#### ASSIGNMENT
For this exercise, output the line containing "You are a computer-use" and all lines after it to the end of the records, exactly, with no other content.
----- RECORDS TO PROCESS
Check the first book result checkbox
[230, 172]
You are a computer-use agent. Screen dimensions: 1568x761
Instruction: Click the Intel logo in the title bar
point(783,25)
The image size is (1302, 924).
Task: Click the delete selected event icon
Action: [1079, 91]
----------
#### RESPONSE BELOW
You are a computer-use agent. Screen dimensions: 1568x761
Instruction: Click the Intel logo in the title bar
point(783,25)
The image size is (1302, 924).
Task: Click the delete selected event icon
Action: [1079, 91]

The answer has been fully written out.